如何获取 top_hits 聚合中的字段答案

【问题标题】：How to get fields in top_hits aggregation如何获取 top_hits 聚合中的字段
【发布时间】：2015-12-21 15:19:24
【问题描述】：

我有弹性搜索集群 - 版本 1.3.0。该集群的索引文档没有启用_source，因此在检索命中时，我通常根据请求中的“字段”参数获取。

现在我正在为重复分组功能实现top_hits 聚合。我想获得 top_hits 结果中的字段，因为我的映射中默认未启用 _source，所以我现在无法这样做。您能否建议我在不更改现有映射的情况下实现此目的的选项/解决方法？
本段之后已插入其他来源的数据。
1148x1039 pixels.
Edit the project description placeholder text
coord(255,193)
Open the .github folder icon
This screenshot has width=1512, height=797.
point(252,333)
我在top-hits aggregation doc 中没有找到它。非常感谢您对此的任何帮助。

谢谢！

【问题讨论】：

标签： elasticsearch aggregation duplicate-removal

【解决方案1】：

使用script fields:

  "aggs": {
    "sample": {
      "top_hits": {
        "size": 1,
        "script_fields": {
          "field1": {
            "script": "doc['field1']"
          },
          "field2": {
            "script": "doc['field2']"
          }
          ...
        }
      }
    }
  }

但是，如果分析了field1 或field2，您将需要一个子字段来保留该字段的not_analyzed 版本。为什么？因为，如果以任何方式分析普通字段，doc['field'] 调用将返回分析的术语，而不是索引的初始内容。

类似这样的：

  "mappings": {
    "test": {
      "_source": {
        "enabled": false
      }, 
      "properties": {
        "field1": {
          "type": "string",
          "fields": {
            "notAnalyzed": {
              "type": "string",
              "index": "not_analyzed"
            }
          }
        }
      }
    }
  }

还有查询：

  "aggs": {
    "sample": {
      "top_hits": {
        "size": 1,
        "script_fields": {
          "field1": {
            "script": "doc['field1.notAnalyzed']"
          }
        }
      }
    }
  }

【讨论】：

完美答案。非常感谢。不过，这会在 elasticsearch 节点缓存文档字段时增加内存的负载吗？
嗯，我认为这会影响查询的响应时间，因为它会使用更长的 CPU 时间。脚本没那么快。
@AndreiStefan 我怎样才能获得嵌套字段？即在 script_fields 如果我想获得一个嵌套在另一个字段中的字段。
@AndreiStefan 我已经使用了 params._source 并且它得到了解决。